Biography
Colleoni was born at Solza, in the countryside of Bergamo (Republic of Venice), where he prepared his magnificent mortuary chapel, the Cappella Colleoni, in a shrine that he seized when it was refused him by the local confraternity, the Consiglio della Misericordia. The family was a noble one, exiled with the rest of the Guelphs by the Visconti. Bartolomeo's father Paolo seized the castle of Trezzo by wile and held it by force, until he was assassinated by his cousins, probably acting on order of Filippo Maria Visconti, duke of Milan.
The young Colleoni trained at first in the retinue of Filippo d'Arcello, the new master of Piacenza. Then he entered the service of various condottieri, beginning with Braccio da Montone, who was skirmishing in Apulia, profiting from the struggles between Alfonso of Aragon and Louis of Anjou during the weak sovereignty of Queen Joan II by taking Alfonso's cause, and then of Carmagnola. After the latter was put to death at Venice (1432), Colleoni passed to direct service of the Venetian republic, entering on the major phase of his career. Although Gianfrancesco Gonzaga was nominally commander-in-chief, Colleoni was in fact the true leader of the army. He recaptured many towns and districts for Venice from the Milanese, and when Gonzaga went over to the enemy, Colleoni continued to serve the Venetians under Erasmo da Narni (known as Gattamelata) and Francesco Sforza, winning battles at Brescia, Verona, and on the Lake of Garda.
When peace was made between Milan and Venice in 1441, Colleoni went over to the Milanese, together with Sforza in 1443. Although well treated at first, Colleoni soon fell under the suspicion of the treacherous Visconti and was imprisoned at Monza, where he remained until the duke's death in 1447. Milan then fell under the lordship of Sforza, whom Colleoni served for a time, but in 1448 he took leave of Sforza and returned to the Venetians. Disgusted at not having been elected captain-general, he went over to Sforza once more, but Venice could not do without him; by offering him increased emoluments, Venice induced him to return, and in 1455 he was appointed captain-general of the republic for life. Although he occasionally fought on his own account, when Venice was at peace, he remained at the disposal of the republic in time of war until his death.
He set his residence in the castle of Malpaga, which he had bought in 1465 and restored in the following years.

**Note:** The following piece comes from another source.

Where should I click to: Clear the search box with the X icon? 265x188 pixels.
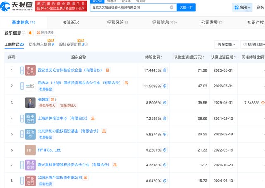[172, 7]
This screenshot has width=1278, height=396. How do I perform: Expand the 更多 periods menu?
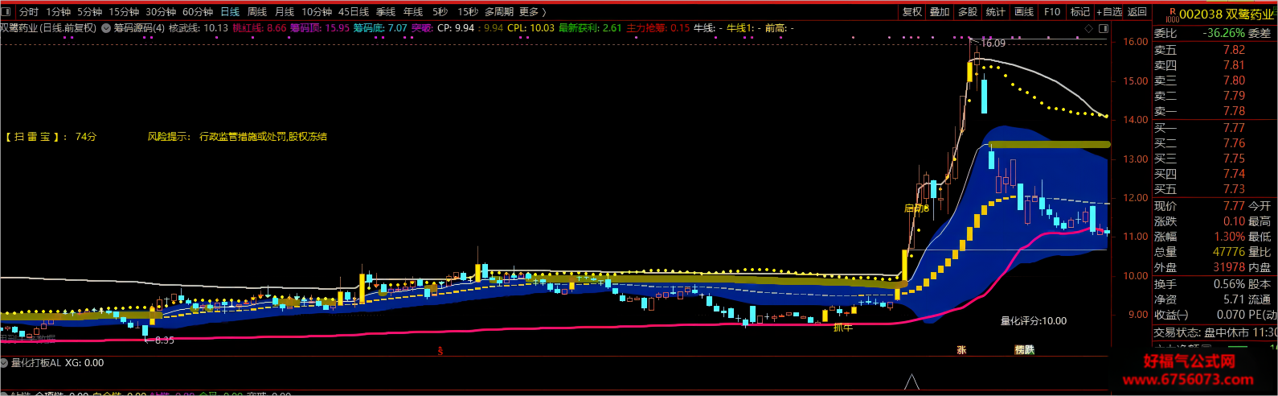point(532,12)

Although he often changed sides, no act of treachery is imputed to him, nor did he subject the territories he passed through to the rapine and exactions practiced by other soldiers of fortune. When not fighting, he devoted his time to introducing agricultural improvements on the vast estates with which the Venetians had endowed him, and to charitable works. At his death in 1475 at Malpaga, he left a large sum to the republic for the Turkish war, with a request that an equestrian statue of himself should be erected in the Piazza San Marco. The statue was modelled by Andrea del Verrocchio and cast in bronze after his death by Alessandro Leopardi, but, as no monument was permitted in the Piazza, it was placed near the Scuola Grande of St Mark outside the church of SS Giovanni รจ Paolo.